Korean pharmaceutical companies are taking advantage of hype on Covid-19 drug candidates to raise their stock prices, a health expert said.

Professor Howard Lee at the Department of Clinical Pharmacology and Therapeutics at Seoul National University Hospital appeared on a YouTube show Tuesday to explain investigational Covid-19 treatments and vaccines.

Lee is a family medicine specialist. After graduating from the SNU College of Medicine, Lee worked as an assistant professor at Georgetown University School of Medicine in the U.S. He also served as a guest researcher at the U.S. FDA. He also has experience of participating in a local drugmaker’s new drug development.

Howard Lee, a professor at the Department of Clinical Pharmacology and Therapeutics at the Seoul National University Hospital, speaks during a YouTube show Tuesday to explain about investigational Covid-19 treatments and vaccines.
Howard Lee, a professor at the Department of Clinical Pharmacology and Therapeutics at the Seoul National University Hospital, speaks during a YouTube show Tuesday to explain about investigational Covid-19 treatments and vaccines.

The Ministry of Food and Drug Safety has approved 24 clinical trials on Covid-19 treatments and vaccines.
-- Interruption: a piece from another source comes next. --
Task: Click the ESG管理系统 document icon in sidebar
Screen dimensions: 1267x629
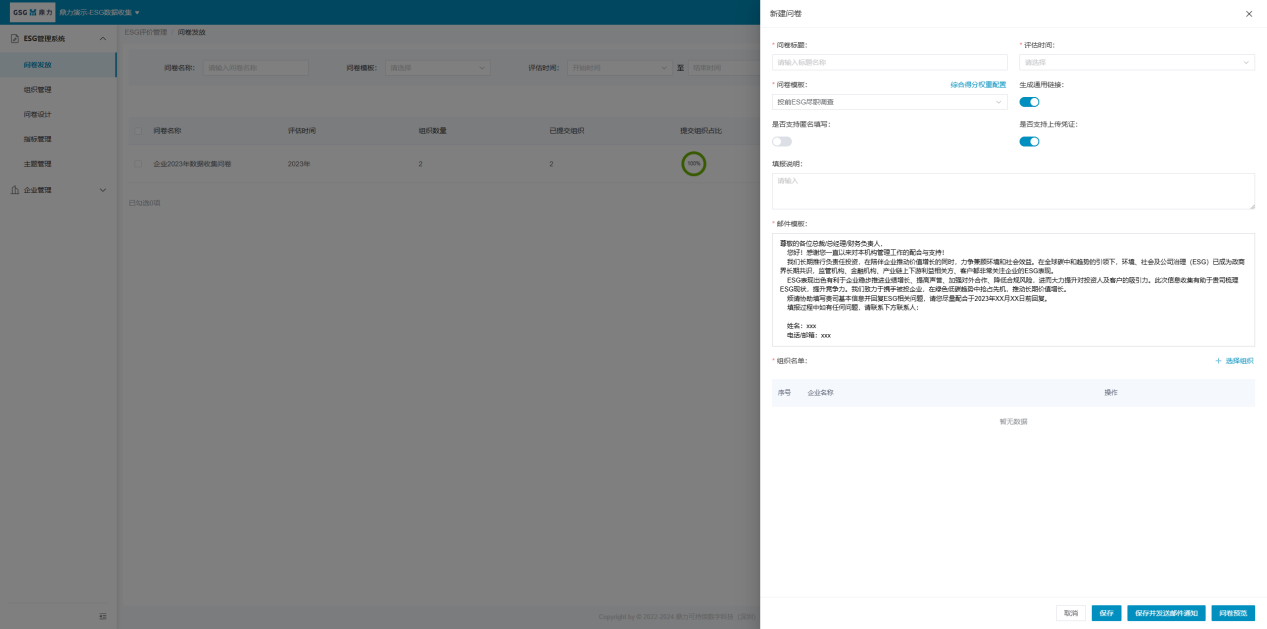Action: tap(14, 38)
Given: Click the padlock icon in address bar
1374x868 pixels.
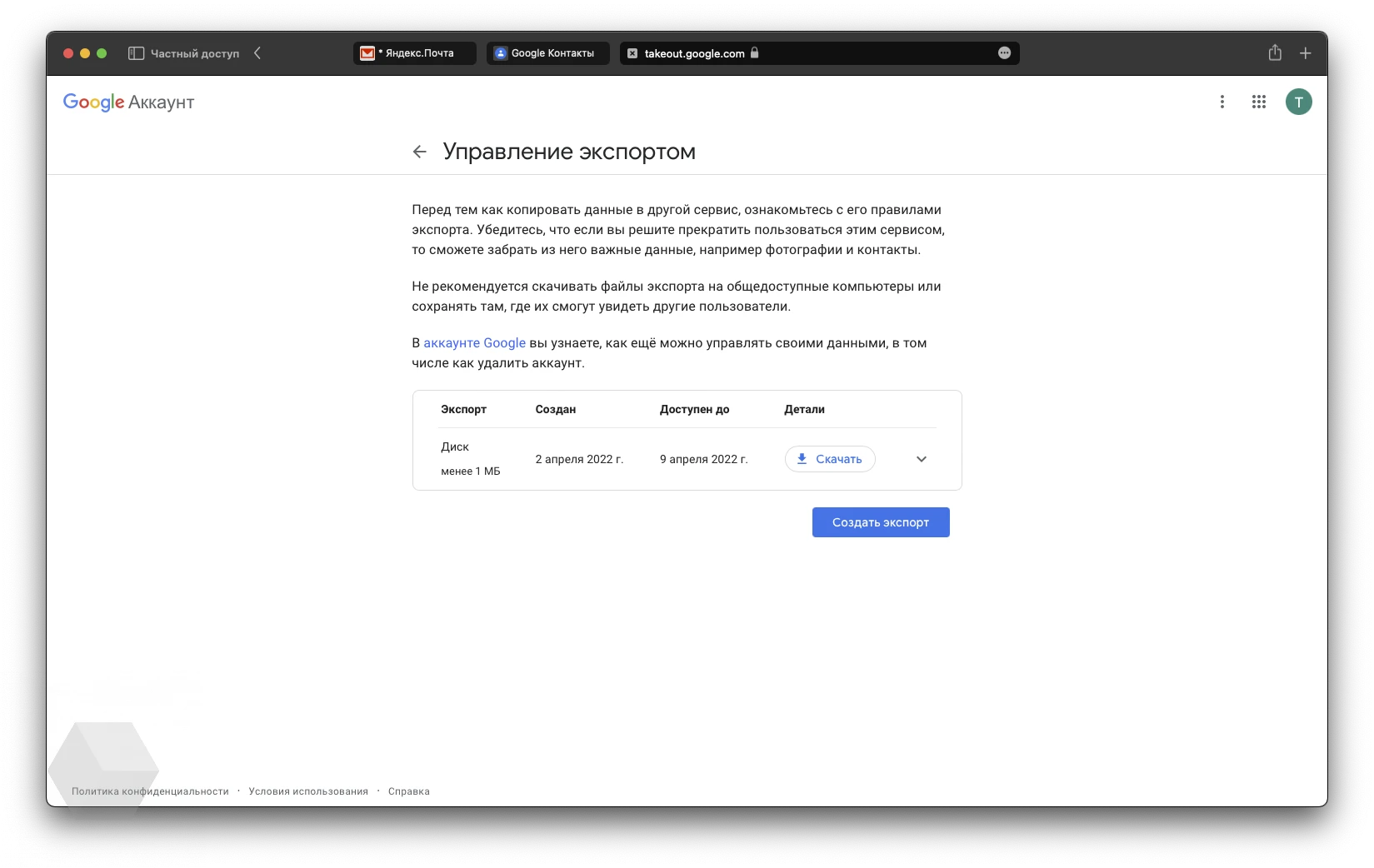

Among the 24 trials, five have ended, and 19 are ongoing. Seventeen studies are testing Covid-19 therapies, and two, vaccines.

Lee cited Celltrion’s case as an example where a drugmaker relies on intensive publicity on Covid-19 treatment news to stoke up stock prices. Celltrion is working on a Covid-19 neutralizing antibody.

Earlier, Celltrion obtained the regulatory nod for phase-2 and phase-3 trials on the experimental Covid-19 treatment, CT-P59, simultaneously, in patients with moderate to severe Covid-19. After the phase-2 study on 300 patients ends, the phase-3 research on 720 patients will start immediately. Celltrion said it planned to carry out the trials on CT-P59 in five other countries, including the U.S. and Romania.

The regulator’s simultaneous approval of phase-2 and phase-3 trials was unprecedented, Lee said.

“The phase-1 study tested CT-P59 on healthy people and patients with moderate Covid-19. It confirmed that the drug did not cause a serious problem,” he said. “The simultaneous approval for phase-2 and phase-3 studies is very unusual.”

Lee admitted that every company had the right to promote its products adequately. However, Korean investors seem to accept pharmaceutical news too naively, he said.

Stock prices jump on the announcement of clinical trial results even though drugmakers do not present detailed data, he noted.

Multinational drugmakers such as Pfizer and AstraZeneca release detailed data through a peer-reviewed paper, Lee said. In contrast, domestic companies say their trials did not have a problem but do not provide specific data through a document so that experts can assess, he claimed.